=== Document text ===
Oral morphine to transdermal fentanyl
Switching a patient from oral morphine to a transdermal fentanyl patch is a common step in palliative care when the oral route becomes unreliable or when a steadier analgesic level is needed. Because fentanyl is far more potent than morphine, conversion uses published banded tables rather than a single multiplier. This tool maps a total daily oral morphine dose to the nearest available patch strength.
How it works
The total 24-hour oral morphine dose (background plus breakthrough) is matched to a fentanyl patch band. A widely used approximation is:
patch (mcg/hr) approx = (daily oral morphine mg / 2) / 12
which is then rounded down to the nearest manufactured patch strength: 12, 25, 37, 50, 62, 75, 87, 100, 125, 150, 175, or 200 mcg/hr. The breakthrough dose is estimated as one sixth of the daily oral morphine equivalent.
Tips and cautions
Always round conservatively and consider starting 25 to 50 percent lower for incomplete cross-tolerance, especially in frail or opioid-sensitive patients. The patch takes 12 to 24 hours to take effect, so maintain prior cover and provide breakthrough analgesia. These bands are a reference aid; confirm against your local palliative care formulary and reassess frequently.
=== Recorded information ===
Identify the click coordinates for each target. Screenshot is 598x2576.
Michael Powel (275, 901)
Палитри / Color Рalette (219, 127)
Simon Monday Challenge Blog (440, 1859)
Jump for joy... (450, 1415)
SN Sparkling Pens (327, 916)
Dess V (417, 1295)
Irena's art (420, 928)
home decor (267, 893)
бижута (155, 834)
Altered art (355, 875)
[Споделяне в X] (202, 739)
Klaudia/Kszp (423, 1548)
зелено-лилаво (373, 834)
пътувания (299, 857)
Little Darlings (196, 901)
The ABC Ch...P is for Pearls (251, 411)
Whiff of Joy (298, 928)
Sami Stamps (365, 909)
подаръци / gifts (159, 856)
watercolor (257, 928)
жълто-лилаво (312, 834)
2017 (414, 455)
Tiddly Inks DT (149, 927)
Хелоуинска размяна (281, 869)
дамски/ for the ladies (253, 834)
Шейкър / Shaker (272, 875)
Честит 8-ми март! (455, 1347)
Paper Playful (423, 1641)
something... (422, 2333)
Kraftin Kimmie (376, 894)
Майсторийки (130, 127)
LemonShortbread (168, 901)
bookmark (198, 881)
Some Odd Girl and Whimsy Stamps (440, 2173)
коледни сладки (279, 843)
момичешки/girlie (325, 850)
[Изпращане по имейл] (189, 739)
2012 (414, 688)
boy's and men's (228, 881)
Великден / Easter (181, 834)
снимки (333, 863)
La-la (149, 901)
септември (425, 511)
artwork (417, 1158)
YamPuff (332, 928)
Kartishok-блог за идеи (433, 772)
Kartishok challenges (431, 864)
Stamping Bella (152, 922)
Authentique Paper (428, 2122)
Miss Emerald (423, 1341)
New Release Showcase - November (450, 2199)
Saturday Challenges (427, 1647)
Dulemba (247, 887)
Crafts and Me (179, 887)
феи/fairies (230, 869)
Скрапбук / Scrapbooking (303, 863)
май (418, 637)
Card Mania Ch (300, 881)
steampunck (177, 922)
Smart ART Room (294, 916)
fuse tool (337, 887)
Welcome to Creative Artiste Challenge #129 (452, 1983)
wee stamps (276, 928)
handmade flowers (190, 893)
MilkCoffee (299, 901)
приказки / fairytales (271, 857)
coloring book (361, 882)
===
• Work item A:
Indicate whether each statement below agrees with the fentanyl conversion text, answering yes or no and quoting the deciding words of the text: (i) conversion relies on a single multiplier; (ii) the patch takes 12 to 24 hours to take effect; (iii) the breakthrough dose is estimated as one quarter of the daily oral morphine equivalent.
• Work item B:
List every action that the "Tips and cautions" section of the fentanyl conversion text advises.
• Work item C:
Extract the passage of the fentanyl conversion text starting at "Oral morphine to transdermal" and ending at "available patch strength.".

• Task answer A:
(i) No: "conversion uses published banded tables rather than a single multiplier"
(ii) Yes: "The patch takes 12 to 24 hours to take effect"
(iii) No: "The breakthrough dose is estimated as one sixth of the daily oral morphine equivalent."

• Task answer B:
1. Round conservatively.
2. Consider starting 25 to 50 percent lower for incomplete cross-tolerance.
3. Maintain prior cover.
4. Provide breakthrough analgesia.
5. Confirm against your local palliative care formulary.
6. Reassess frequently.

• Task answer C:
Oral morphine to transdermal fentanyl
Switching a patient from oral morphine to a transdermal fentanyl patch is a common step in palliative care when the oral route becomes unreliable or when a steadier analgesic level is needed. Because fentanyl is far more potent than morphine, conversion uses published banded tables rather than a single multiplier. This tool maps a total daily oral morphine dose to the nearest available patch strength.